(Records on locating elements on screens)
────────────────────
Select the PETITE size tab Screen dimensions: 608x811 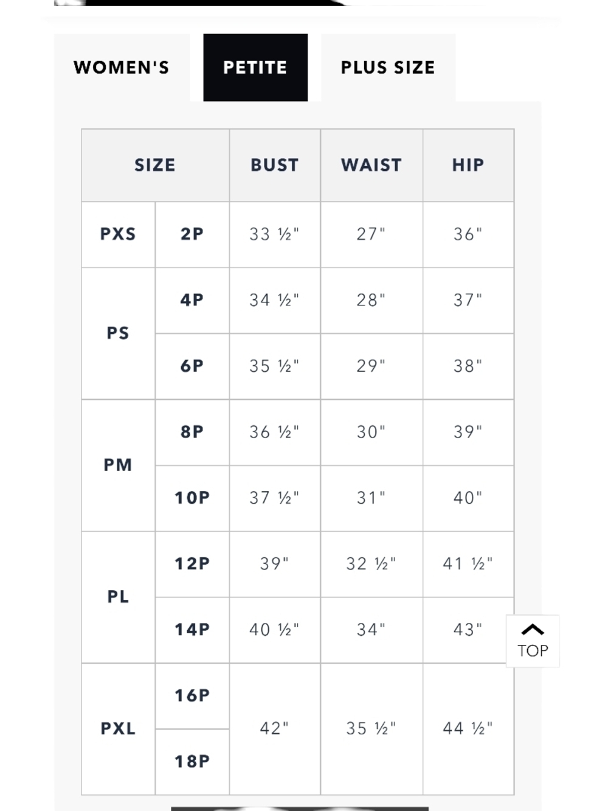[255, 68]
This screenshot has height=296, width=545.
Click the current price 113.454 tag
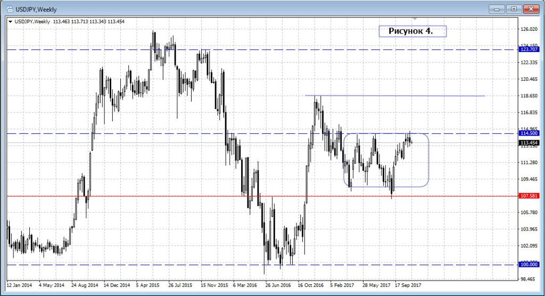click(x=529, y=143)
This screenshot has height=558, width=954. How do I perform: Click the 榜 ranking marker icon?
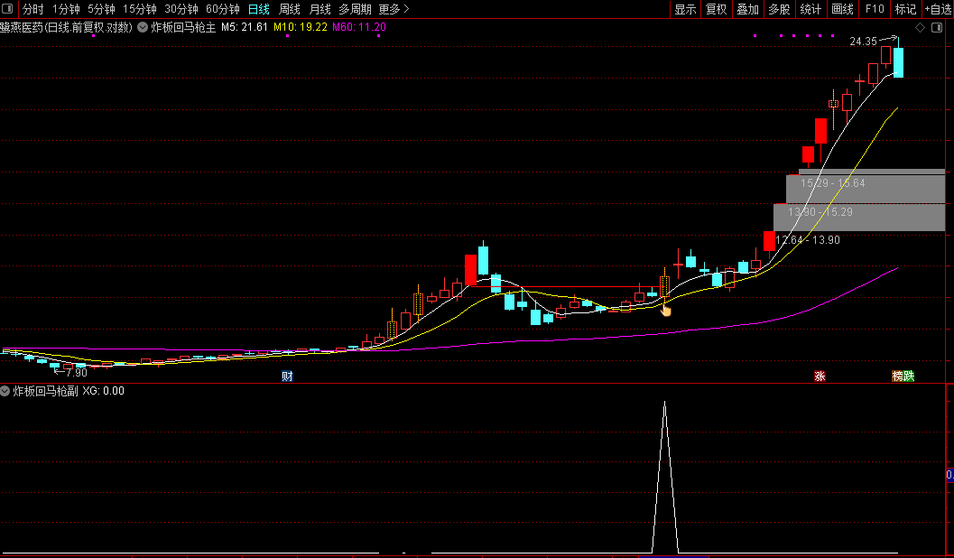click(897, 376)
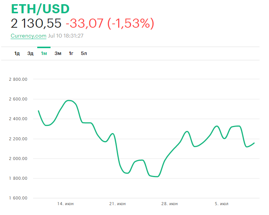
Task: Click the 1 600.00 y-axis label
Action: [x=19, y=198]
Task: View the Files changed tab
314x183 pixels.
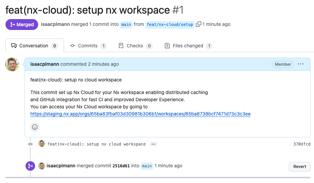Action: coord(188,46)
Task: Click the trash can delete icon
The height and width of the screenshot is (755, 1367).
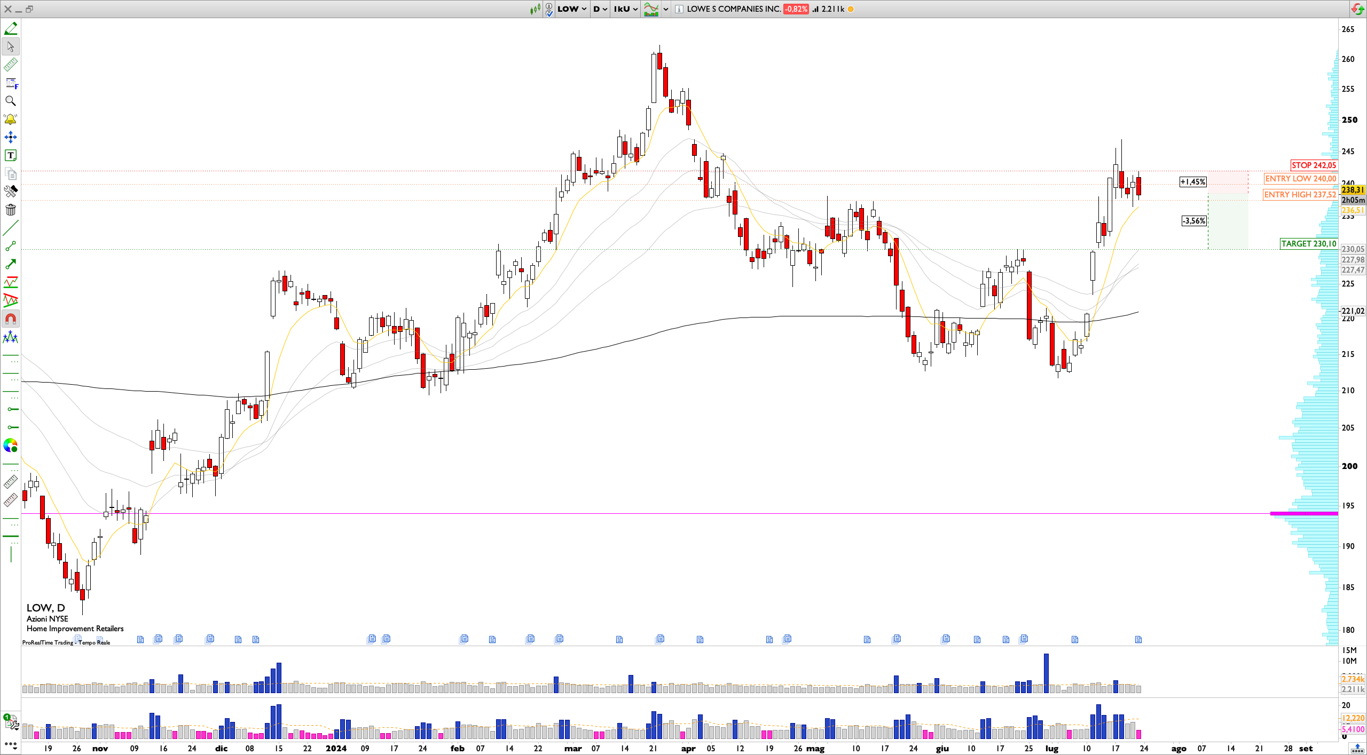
────────────────────
_Exercise details_
Extract each line of the records that contains the string "This". Case counts.

_Problem solution_
This screenshot has height=296, width=545.
This screenshot has height=558, width=954. How do I perform: Click the 榜 ranking marker icon?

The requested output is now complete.